I adjusted the focus on the binoculars. I said, and meant it, “Very clever. Sweet. Until the day that helicopter spots it.”

He grunted. “We here, ain’t we? Worry about that when the time come. Now, blanc, you look down by gate and tell me what you see.”

The binoculars were excellent and the scene leaped into being with the depth and clarity of a diorama. There was a large, brick gatehouse and a steel and wire gate and black-uniformed guards, all of the latter heavily armed and some with dogs. Two of the black uniforms stood near the gatehouse, talking and consulting papers on a clipboard and paying no attention to the others. The others were half a dozen guards and three separate knots of workmen. Two guards to a group. The workmen wore blue denim uniforms, pants and jacket, and on the back of each jacket were stencilled white letters: P.P.

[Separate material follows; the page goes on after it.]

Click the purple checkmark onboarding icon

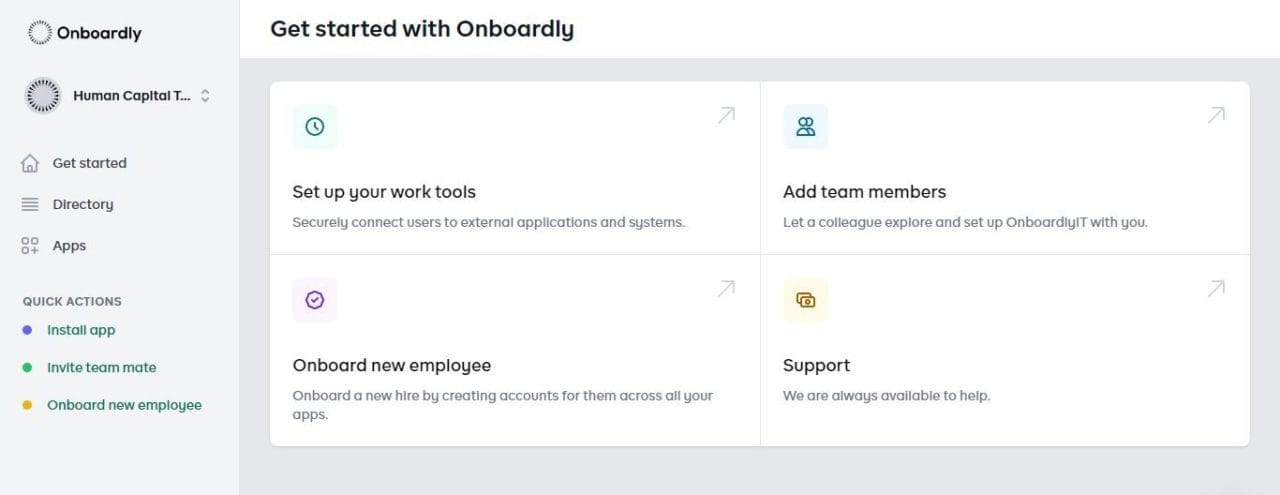pos(315,300)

I cursed softly and Duppy misunderstood and chuckled. “Matter, blanc? Some of your notions get upset?”

I had been cursing P.P. Trevelyn. The arrogance of the bastard! His own prisoner-of-war camp, even to the stenciled letters. They did look that way, like PWs. I’d seen thousands of them all over the world.

But I had never seen PWs move like these men. Slow, stiff, foot-dragging motions. They never turned their heads. They turned their whole body with agonizing slowness, with their heads craned forward and their shoulders sagging. Zombies? I didn’t buy it for a minute, but something damned queer was going on.